Soldiers not told tours extended
  January 14, 2007 BY BRENDAN BERLS Star-Ledger Staff
  Three days after President Bush's plan to stabilize Iraq with more troops extended the combat tours of 159 members of the New Jersey National Guard, the news had yet to be broken to the soldiers themselves, family members said.
  Many of the soldiers, who will remain in Iraq for as much as 125 days longer than planned, still thought they'd be done in March and had already begun to pack for the flight home.
  That, as much as anything else, was a cause for anger yesterday as dozens of parents and spouses of the citizen soldiers vented their frustration to Gov.
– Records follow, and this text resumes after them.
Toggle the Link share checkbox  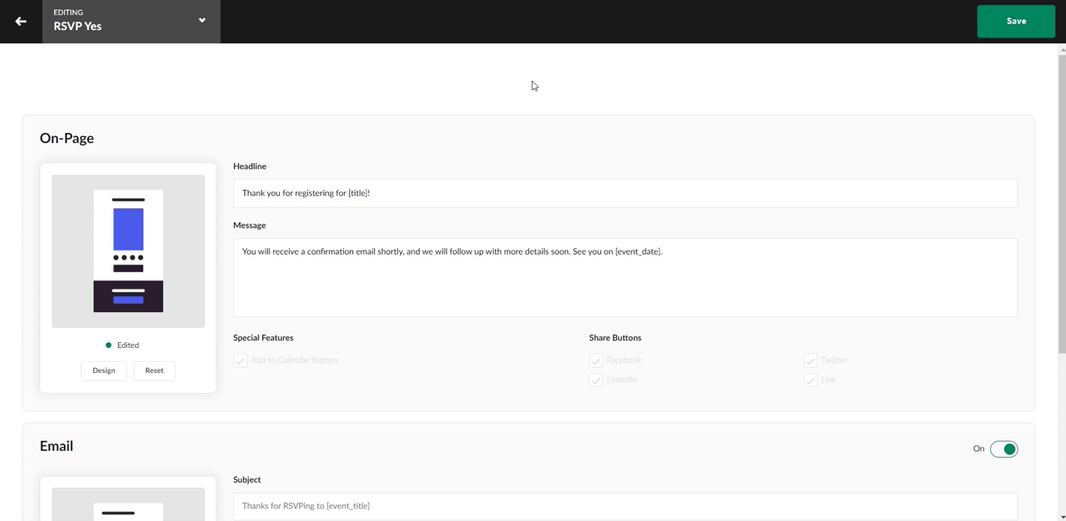[x=811, y=380]
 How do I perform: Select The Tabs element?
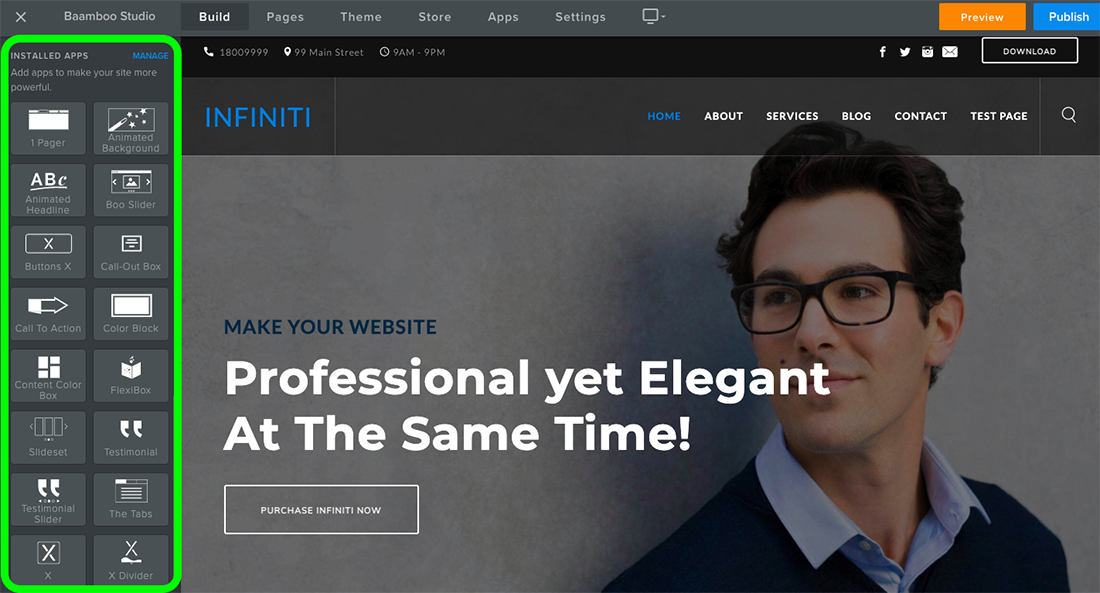130,499
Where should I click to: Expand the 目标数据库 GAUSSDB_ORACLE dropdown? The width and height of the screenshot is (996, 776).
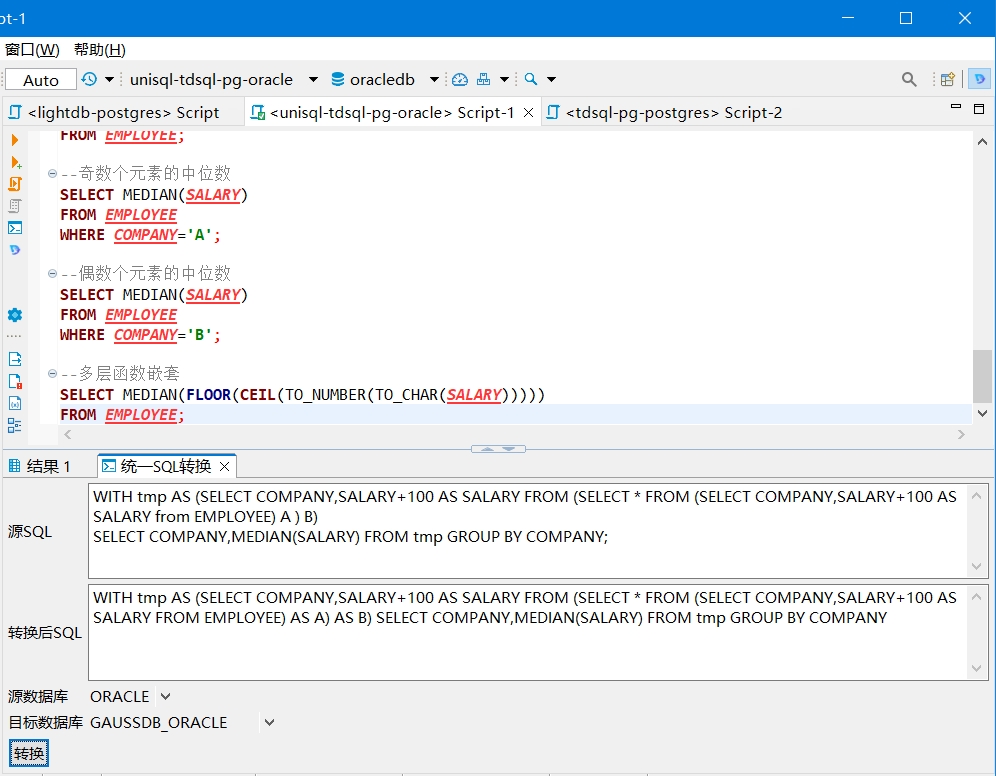(x=268, y=723)
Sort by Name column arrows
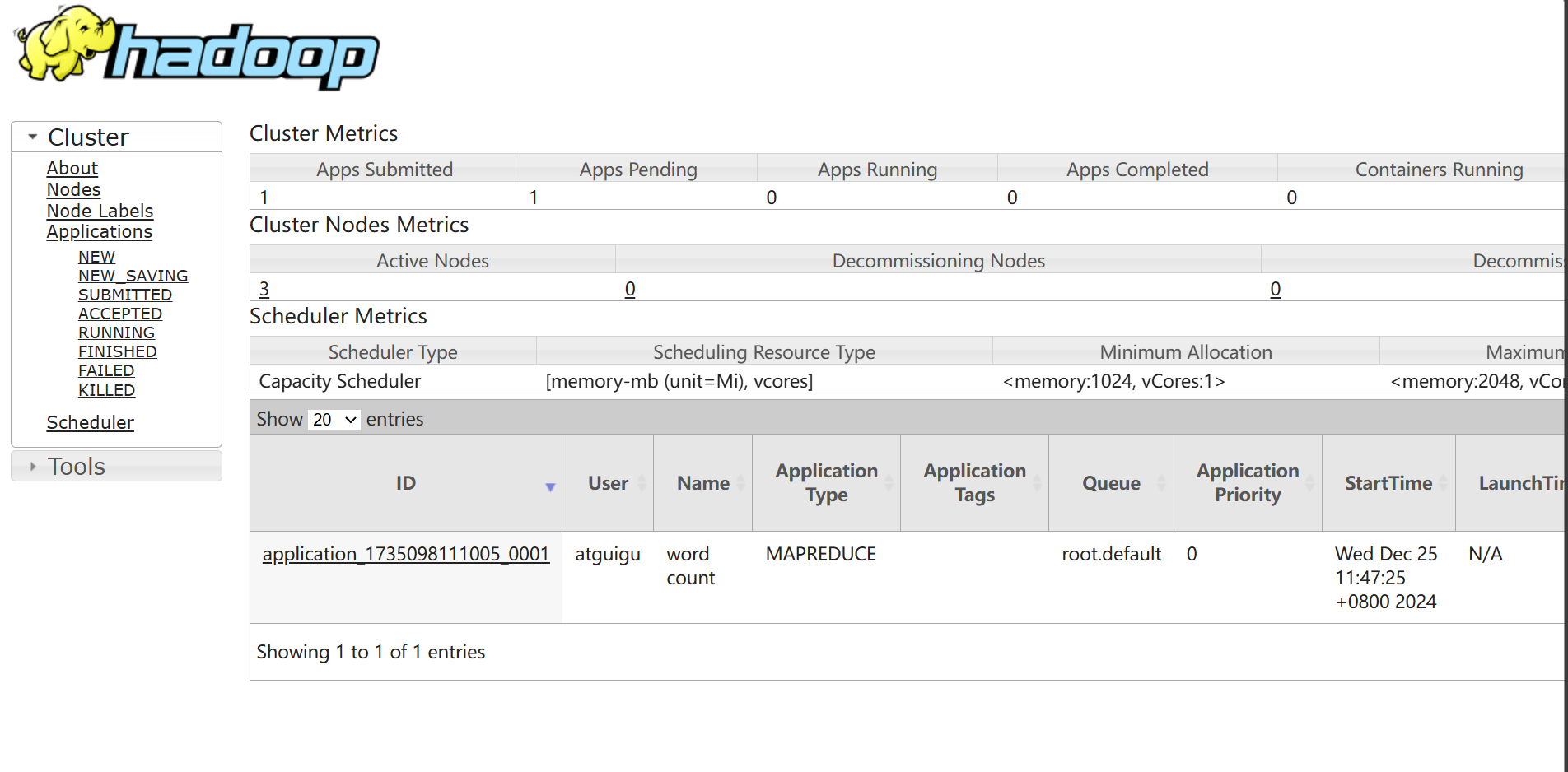Viewport: 1568px width, 772px height. 741,483
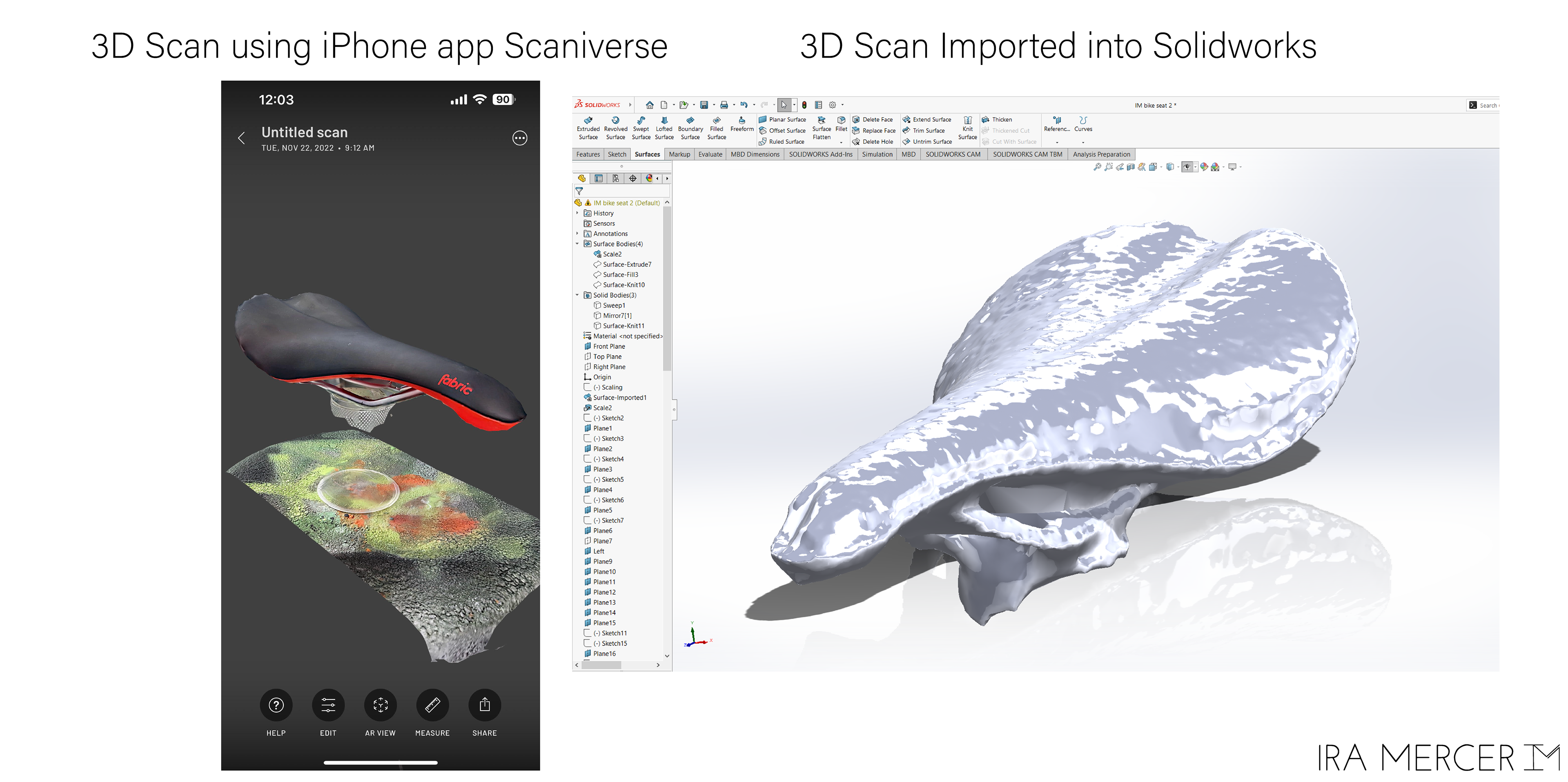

Jon Corzine and senior National Guard officers, who organized three town-hall-style meetings to answer as many of the families' questions as they could.
  "I spoke to my son this morning. ... He's already packing. He said, 'I'm coming home in March,'" Rosa Rosado of Newark, whose 23-year-old son Joseph Leon is one of the affected soldiers, said at the West Orange Armory.
  Like other soldiers to whom loved ones tried to break the news, Leon refused to believe his mother, dismissing the extension as "rumor" because he hadn't been told of it by his military superiors.
  Corzine and Maj. Gen. Glenn Reith, the state adjutant general, were sympathetic in their responses to the families and offered whatever moral and practical support the state had at its disposal. But they stressed that they have no authority or control over the New Jersey troops -- or how information is disseminated to them -- as long as they remain "federalized" by the Army.
  "This (extension) is involuntary, and it's absolutely unacceptable that the chain of command has not made it known to the soldiers," Corzine said. "It's flat-out wrong. I know it. I wish I could write out the orders myself, but I can't do that."
  Reith said his priority Thursday, after learning of the extension the night before, had been to notify every affected soldier's family before they learned of it in press accounts. That effort had mixed results.
  Laurie Schorno of Rockaway, whose son, Spc. Joseph Schorno, 24, was injured last fall by a roadside bomb, angrily described receiving an e-mail from her son on Friday in which he wrote excitedly of how he and his comrades were preparing to demobilize.
  "I disagree that the families should have known first. These guys should have known," Schorno said, drawing applause. "Forget about your chain of command -- go tell these boys what they should have known three days ago."
  The affected soldiers come from two units, the 2nd Battalion of the 102nd reconnaissance unit and the 250th Brigade Support Battalion. They drill from armories in West Orange, Vineland and Bordentown, where yesterday's family meetings were held.
  Already deployed since 2005, including several months of training before being sent to Iraq, the soldiers will now have to stay there until late July or early August rather than late March. That means a second summer in Iraq, where temperatures can top 130 degrees.
  The units are stationed at a major Army base in Balad, north of Baghdad. Corzine, a Democrat who voted against the war as a U.S. senator, visited the soldiers there in November and pinned purple hearts on several, including Joseph Schorno.
  Along with Bush's plan to increase the number of American troops in Iraq by about 20,000, the Pentagon on Thursday announced a shift in policy to allow National Guard and reserve forces to be called up as units rather than as individuals.
  That means some reservists who have already served in Iraq or Afghanistan will be remobilized without having spent the traditional five years at home. The duration of the call-ups, however, will be shortened from 18 months to 12 months.
  The changing rules were another source of angst yesterday for the soldiers' families. Among their questions: Will the soldiers continue the same mission? Will they still get leave? Once they finally do get home, how long before they're redeployed?
  For many of those questions, Reith and other senior National Guard staff did not have ready answers. But Reith promised to research each and answer every one of them.
  Reith also urged families to alert the guard if any civilian employers threaten to fire soldiers over their extended absences.
  None of the families spoke of any such problems at the West Orange meeting. But Rosado said her son was planning to enter the Newark Police Academy, which had a slot reserved for him this spring, and that slot may now be in jeopardy. She said she went to City Hall on Friday to see whether her son could still be accepted in the fall; she was told to write a letter.